Circling the innards of the park during the middle innings, studiously taking in the weirdness as I went, I was slightly surprised how grateful I felt simply to be there again and (attendance notwithstanding) to see how little the joint had changed since my last visit.
Indeed, as any viewer of “Field of Dreams”—specifically James Earl Jones’s closing speech—well knows, the whole point of baseball is that it’s always there and never fundamentally changes. While the reality of that sentiment is dubious at best—I certainly don’t remember digital pitch clocks and instant replay reviews from my early days as a spectator, let alone such ridiculous terms as “exit velocity” and “wins above replacement”—America’s pastime still occasionally retains its essence as the quirky, conservative, pastoral athletic endeavor that it was when it was invented—albeit apocryphally—on a cow pasture in a tiny hamlet in Upstate New York. Personally, I wouldn’t have it any other way.
I’ve noted previously that, despite my unbroken-except-for-COVID streak of Fenway trips over the last quarter-century, I haven’t deeply cared about or followed the travails of Boston’s hometown nine since their initial modern-day championships in 2004 and 2007. In a post-Curse of the Bambino era, I just don’t feel the same urgency and angst about the team’s fortunes year in and year out. While I can still recite their late-1990s starting lineup from memory, I couldn’t name more than a handful of the current roster, nor would I recognize them walking down the street, in or out of uniform.
But Fenway Park itself—so far, at least—is eternal. First opened to the public the same week the Titanic hit the iceberg, the lyric little bandbox has undergone various tweaks and upgrades through the decades—from the Monster seats to artisanal food options beyond “a dog and a beer”—but is otherwise pretty much the same cramped, whimsical green Easter egg it has always been and, in all likelihood, always will be.

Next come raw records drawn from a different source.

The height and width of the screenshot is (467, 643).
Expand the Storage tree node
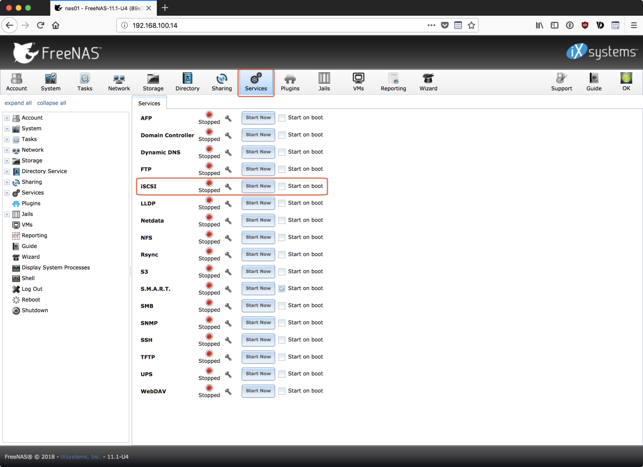point(7,161)
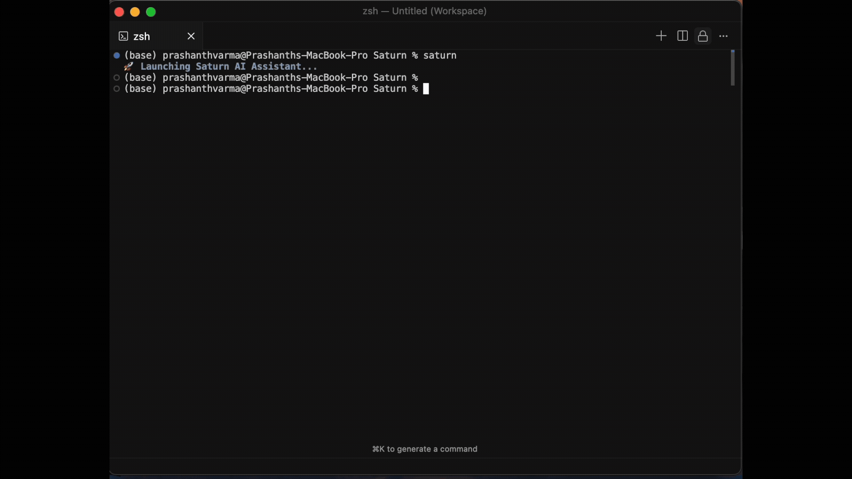This screenshot has width=852, height=479.
Task: Collapse the saturn command block via its blue indicator
Action: 117,55
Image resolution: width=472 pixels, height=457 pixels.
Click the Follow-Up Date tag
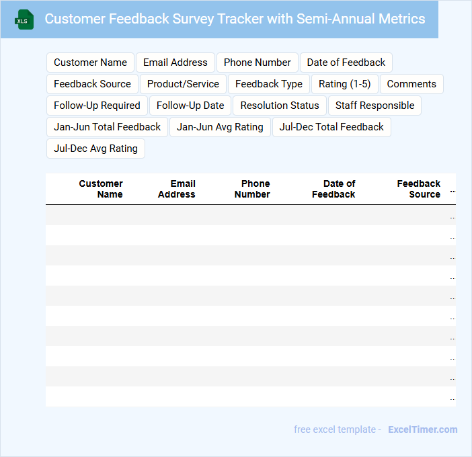click(x=190, y=106)
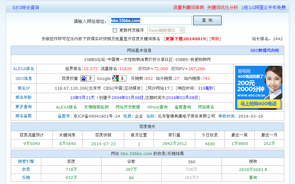Toggle the 更新网页缓存 checkbox

[115, 31]
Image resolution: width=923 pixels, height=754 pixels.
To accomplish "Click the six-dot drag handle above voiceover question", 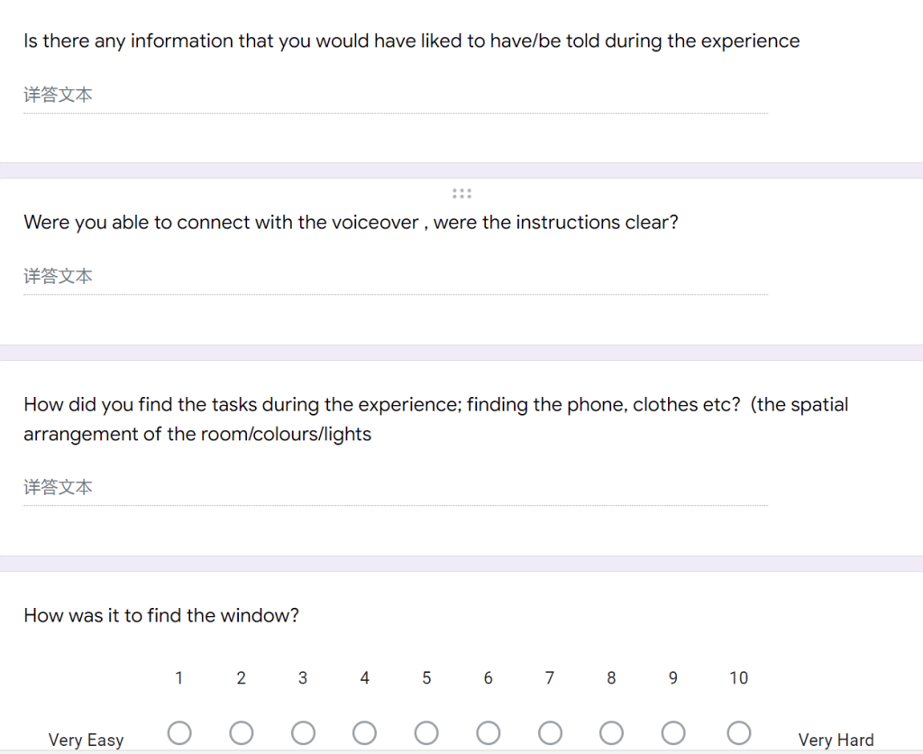I will point(462,193).
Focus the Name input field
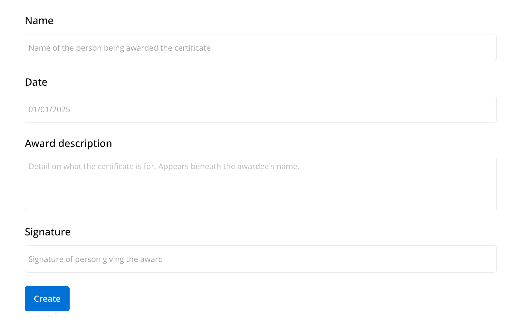This screenshot has height=322, width=517. pyautogui.click(x=260, y=48)
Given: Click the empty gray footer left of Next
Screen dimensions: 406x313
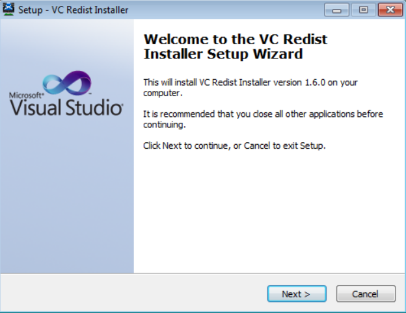Looking at the screenshot, I should pyautogui.click(x=130, y=294).
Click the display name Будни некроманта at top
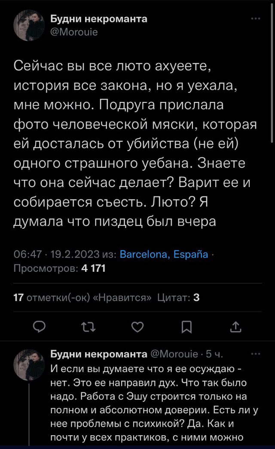This screenshot has height=449, width=275. (98, 19)
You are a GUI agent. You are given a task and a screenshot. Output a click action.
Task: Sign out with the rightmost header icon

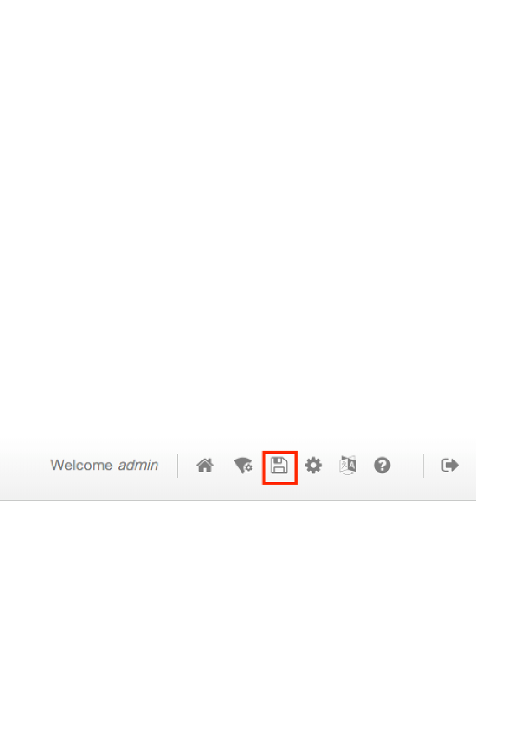click(450, 466)
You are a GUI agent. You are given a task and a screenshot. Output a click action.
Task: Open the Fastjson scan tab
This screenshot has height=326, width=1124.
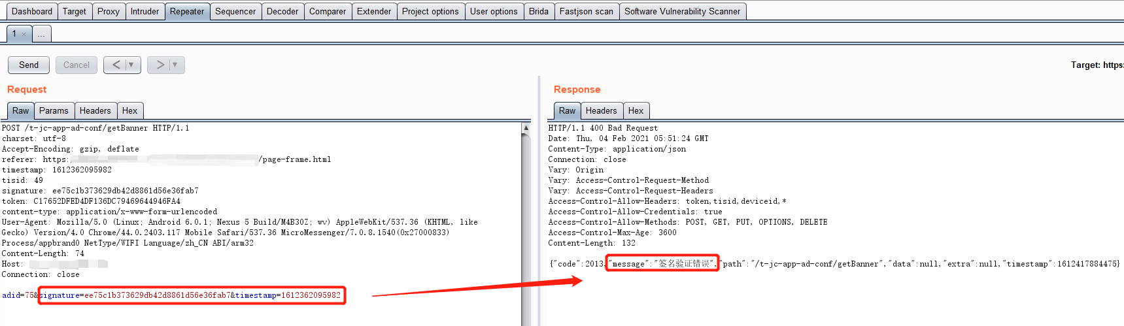pyautogui.click(x=586, y=11)
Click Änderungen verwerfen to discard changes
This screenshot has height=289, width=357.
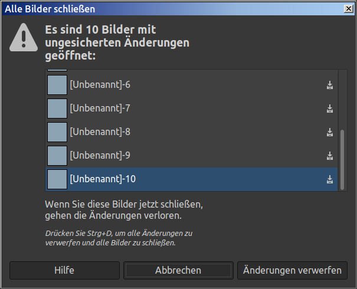292,270
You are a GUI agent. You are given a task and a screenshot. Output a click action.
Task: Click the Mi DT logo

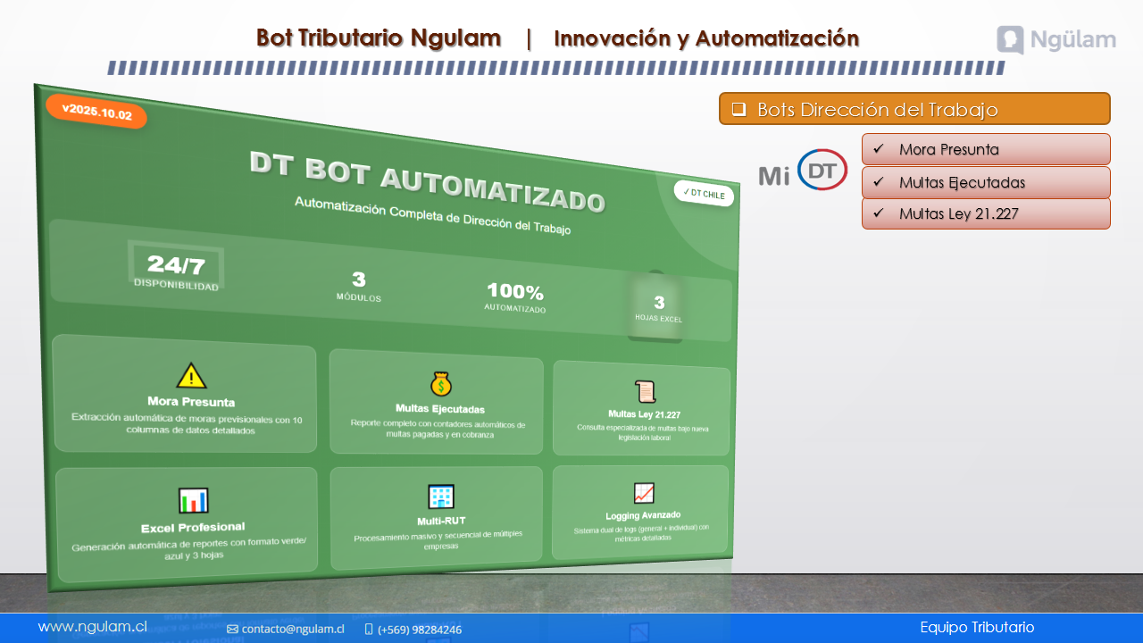pyautogui.click(x=803, y=171)
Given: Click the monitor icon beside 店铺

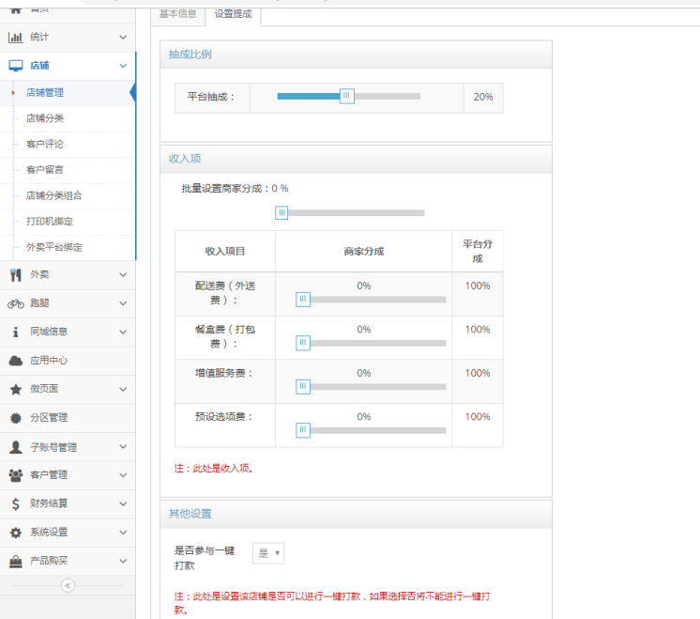Looking at the screenshot, I should click(15, 66).
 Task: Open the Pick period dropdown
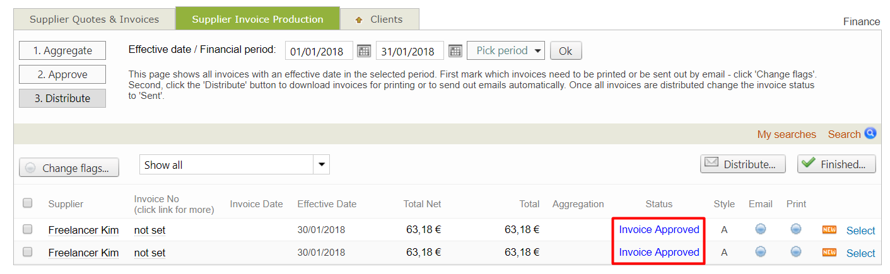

There is real comfort and reassurance in this fact—in knowing that, even amidst the pain and turmoil of a once-in-a-century plague, one can still wander down to Jersey Street for three hours to see two ballclubs hash it out over nine innings, as if nothing out of the ordinary were occurring.
Beyond its function as a commercial venue, Fenway is a symbol of continuity and institutional fortitude in a society that insists on plowing ever-forward, as if the past really were a foreign country (to coin a phrase).
As such, however I may feel about the Red Sox and Major League Baseball writ large, I expect I’ll continue returning annually to Fenway until one of us is dead and gone (God knows which will happen first). In the shorter term, I look forward to my next game—perhaps later this season—hoping against hope that it will be held before 37,000 vaccinated fans, not one of whom will be wearing a goddamned mask.